◆ Work required
According to the project description on tomato acyl-sugars below, which enzyme does the project primarily seek to express and purify?

◆ Supplied passage
· · ·
From Sweet to "Salty": Identifying and Characterizing Enzymes Involved in Plant Defense Mechanisms

Kerry Rouhier, Chemistry

Tomatoes synthesize a class of molecules called acyl-sugars, which are excreted from hair-like tissues on the plant’s leaves. Acyl-sugars come in a variety of shapes and sizes and their structural diversity is specific to the plant and its ecological pressures, such as pests and disease. This project will look at the process (pathways) tomatoes use to synthesize these molecules. The project will focus on the synthesis of the acyl chains that ultimately get attached to the acyl-sugar molecule by primarily looking to express and purify functional 3-ketoacyl ACP synthase I (KAS I). Previous work in the lab focused on a related enzyme, KAS III.  The Cascade scholar will learn many common molecular biology and biochemistry lab techniques such as cloning and protein expression and purification. Additionally, the scholar will learn how to read and analyze primary literature and improve their written and oral scientific communication skills. No previous knowledge or experience is necessary, but having taken courses such as CHEM 123/126 or BIOL 109/110 is preferred.
· · ·
◆ Information provided
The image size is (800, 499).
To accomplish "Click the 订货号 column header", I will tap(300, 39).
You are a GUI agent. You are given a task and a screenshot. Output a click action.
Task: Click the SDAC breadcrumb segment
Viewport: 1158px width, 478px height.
· · ·
◆ Your solution
Functional 3-ketoacyl ACP synthase I (KAS I).